The mode of inheritance appears to be autosomal dominant with incomplete penetrance, although most cases are sporadic in nature (2,8,9). Neutrophil chemotactic defect and T cell dysfunction are thought to be the underlying deficiencies in Job’s syndrome. Raised serum IgE levels and eosinophilia, which are diagnostic of Job’s syndrome, are in fact not the principal cause because IgE production involves T cell stimulation and the ability of B cells to class switch into IgE production. The humoral immune system is dependent on cell-mediated immunity. Individuals with humoral immunodeficiency are prone to recurrent infections by pyogenic agents, especially encapsulated bacteria, such as Haemophilus influenzae, Streptococcus pneumoniae and staphylococci (8). Interferon-gamma, a lymphokine that enhances neutrophil respiratory burst and bactericidal activity, has also been found to be at significantly lower levels or undetectable in patients with Job’s syndrome. Recombinant human interferon-gamma was demonstrated to enhance neutrophil chemotactic response in Job’s syndrome (10). Furthermore, antihistamines (ie, H2 receptor antagonists) such as cimetidine, have been suggested as another possible treatment to enhance neutrophil chemotactic ability (11).

* _INFORMATION SHOWN_

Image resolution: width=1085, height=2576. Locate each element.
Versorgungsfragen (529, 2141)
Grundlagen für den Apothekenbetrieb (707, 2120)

* _REQUIREMENT A_
From the text on Job's syndrome, list every bacterium named as an example of an encapsulated pyogenic agent.
* _REQUIREMENT B_
Answer these questions using the text on Job's syndrome:
(i) What mode of inheritance does the condition appear to have?
(ii) Which two findings are called diagnostic of Job's syndrome?
(iii) Which H2 receptor antagonist is named as a possible treatment?
The data can be set aside; it plays no part here.

* _WORKED SOLUTION A_
Haemophilus influenzae
Streptococcus pneumoniae
staphylococci

* _WORKED SOLUTION B_
(i) Autosomal dominant with incomplete penetrance.
(ii) Raised serum IgE levels and eosinophilia.
(iii) Cimetidine.